Transgenic increases in seed oil content are associated with the differential expression of novel Brassica-specific transcripts.

ABSTRACT

BACKGROUND: Seed oil accumulates primarily as triacylglycerol (TAG). While the biochemical pathway for TAG biosynthesis is known, its regulation remains unclear. Previous research identified microsomal diacylglycerol acyltransferase 1 (DGAT1, EC 2.3.1.20) as controlling a rate-limiting step in the TAG biosynthesis pathway. Of note, overexpression of DGAT1 results in substantial increases in oil content and seed size. To further analyze the global consequences of manipulating DGAT1 levels during seed development, a concerted transcriptome and metabolome analysis of transgenic B. napus prototypes was performed. RESULTS: Using a targeted Brassica cDNA microarray, about 200 genes were differentially expressed in two independent transgenic lines analyzed. Interestingly, 24-33% of the targets showing significant changes have no matching gene in Arabidopsis although these represent only 5% of the targets on the microarray. Further analysis of some of these novel transcripts indicated that several are inducible by ABA in microspore-derived embryos. Of the 200 Arabidopsis genes implicated in lipid biology present on the microarray, 36 were found to be differentially regulated in DGAT transgenic lines. Furthermore, kinetic reverse transcriptase Polymerase Chain Reaction (k-PCR) analysis revealed up-regulation of genes encoding enzymes of the Kennedy pathway involved in assembly of TAGs. Hormone profiling indicated that levels of auxins and cytokinins varied between transgenic lines and untransformed controls, while differences in the pool sizes of ABA and catabolites were only observed at later stages of development. CONCLUSION: Our results indicate that the increased TAG accumulation observed in transgenic DGAT1 plants is associated with modest transcriptional and hormonal changes during seed development that are not limited to the TAG biosynthesis pathway. These might be associated with feedback or feed-forward effects due to altered levels of DGAT1 activity. The fact that a large fraction of significant amplicons have no matching genes in Arabidopsis compromised our ability to draw concrete inferences from the data at this stage, but has led to the identification of novel genes of potential interest.

Things to do ->
1 – Answer these from the abstract on DGAT1 and seed oil:
(a) Which enzyme did earlier research identify as controlling a rate-limiting step in TAG biosynthesis?
(b) About how many genes were differentially expressed in the two transgenic lines?
(c) What percentage of the targets on the microarray have no matching gene in Arabidopsis?
2 – Name every plant hormone mentioned in the abstract on DGAT1 and seed oil.

Data supplied ->
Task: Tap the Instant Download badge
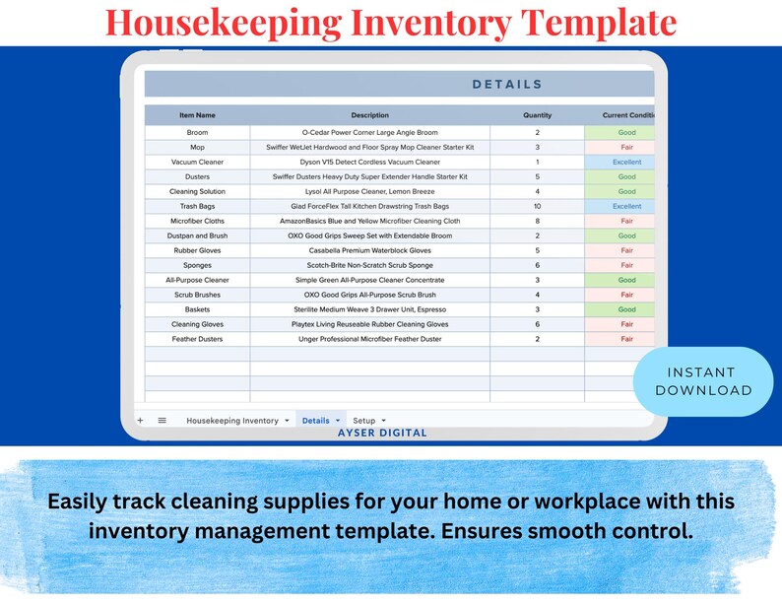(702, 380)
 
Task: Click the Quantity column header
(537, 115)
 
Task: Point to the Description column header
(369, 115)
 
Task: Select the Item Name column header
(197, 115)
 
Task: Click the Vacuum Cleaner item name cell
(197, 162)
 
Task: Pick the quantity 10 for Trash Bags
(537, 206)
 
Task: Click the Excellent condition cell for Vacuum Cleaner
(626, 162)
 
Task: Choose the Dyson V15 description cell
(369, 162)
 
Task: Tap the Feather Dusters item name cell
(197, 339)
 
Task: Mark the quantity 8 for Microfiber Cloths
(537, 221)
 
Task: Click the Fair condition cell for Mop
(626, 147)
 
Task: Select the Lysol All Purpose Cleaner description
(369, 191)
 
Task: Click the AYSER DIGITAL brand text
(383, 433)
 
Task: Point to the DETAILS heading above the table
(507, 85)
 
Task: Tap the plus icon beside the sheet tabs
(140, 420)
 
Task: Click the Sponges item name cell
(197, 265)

Solution list ->
1 –
(a) Microsomal diacylglycerol acyltransferase 1 (DGAT1, EC 2.3.1.20)
(b) About 200
(c) 5%

2 – Auxins, cytokinins, ABA